* [What to do]
Reproduce the part of the items that opens with the line containing "Task: Open the File menu" and closes with the end of the items, substituting "Launch" for "Open" and leaving everything else unchanged.

* [Dataset]
··········

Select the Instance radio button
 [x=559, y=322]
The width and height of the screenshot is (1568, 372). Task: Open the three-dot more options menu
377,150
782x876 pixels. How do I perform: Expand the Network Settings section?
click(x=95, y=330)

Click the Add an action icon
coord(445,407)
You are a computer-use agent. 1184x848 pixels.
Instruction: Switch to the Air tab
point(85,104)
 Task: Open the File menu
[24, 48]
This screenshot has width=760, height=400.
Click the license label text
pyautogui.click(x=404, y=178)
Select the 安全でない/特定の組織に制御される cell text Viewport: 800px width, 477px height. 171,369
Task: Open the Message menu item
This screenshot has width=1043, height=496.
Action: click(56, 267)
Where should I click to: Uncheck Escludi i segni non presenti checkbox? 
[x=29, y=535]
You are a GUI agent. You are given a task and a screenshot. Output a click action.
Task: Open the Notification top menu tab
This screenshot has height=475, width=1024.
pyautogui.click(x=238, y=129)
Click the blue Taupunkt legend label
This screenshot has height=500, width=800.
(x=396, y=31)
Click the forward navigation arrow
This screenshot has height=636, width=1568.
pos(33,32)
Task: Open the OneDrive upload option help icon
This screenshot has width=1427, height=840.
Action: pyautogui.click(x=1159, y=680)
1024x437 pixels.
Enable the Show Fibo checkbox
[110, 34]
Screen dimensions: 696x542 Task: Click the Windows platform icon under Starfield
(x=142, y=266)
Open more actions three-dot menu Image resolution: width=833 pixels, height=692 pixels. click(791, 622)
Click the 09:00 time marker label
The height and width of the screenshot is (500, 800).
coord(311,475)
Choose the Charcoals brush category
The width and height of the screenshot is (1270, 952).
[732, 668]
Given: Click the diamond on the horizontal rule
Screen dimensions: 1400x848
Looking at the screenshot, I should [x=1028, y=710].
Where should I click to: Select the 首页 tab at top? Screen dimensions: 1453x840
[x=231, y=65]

··········

* [Solution to this task]
 Task: Launch the File menu
[24, 48]
This screenshot has width=760, height=400.
Click the license label text
pyautogui.click(x=404, y=178)
Select the 安全でない/特定の組織に制御される cell text Viewport: 800px width, 477px height. 171,369
Task: Launch the Message menu item
This screenshot has width=1043, height=496.
Action: click(56, 267)
Where should I click to: Uncheck Escludi i segni non presenti checkbox? 
[x=29, y=535]
You are a GUI agent. You are given a task and a screenshot. Output a click action.
Task: Launch the Notification top menu tab
This screenshot has height=475, width=1024.
pyautogui.click(x=238, y=129)
Click the blue Taupunkt legend label
This screenshot has height=500, width=800.
(x=396, y=31)
Click the forward navigation arrow
This screenshot has height=636, width=1568.
pos(33,32)
Task: Launch the OneDrive upload option help icon
This screenshot has width=1427, height=840.
Action: pyautogui.click(x=1159, y=680)
1024x437 pixels.
Enable the Show Fibo checkbox
[110, 34]
Screen dimensions: 696x542 Task: Click the Windows platform icon under Starfield
(x=142, y=266)
Launch more actions three-dot menu Image resolution: width=833 pixels, height=692 pixels. click(791, 622)
Click the 09:00 time marker label
The height and width of the screenshot is (500, 800).
coord(311,475)
Choose the Charcoals brush category
The width and height of the screenshot is (1270, 952).
[732, 668]
Given: Click the diamond on the horizontal rule
Screen dimensions: 1400x848
Looking at the screenshot, I should [x=1028, y=710].
Where should I click to: Select the 首页 tab at top? Screen dimensions: 1453x840
[x=231, y=65]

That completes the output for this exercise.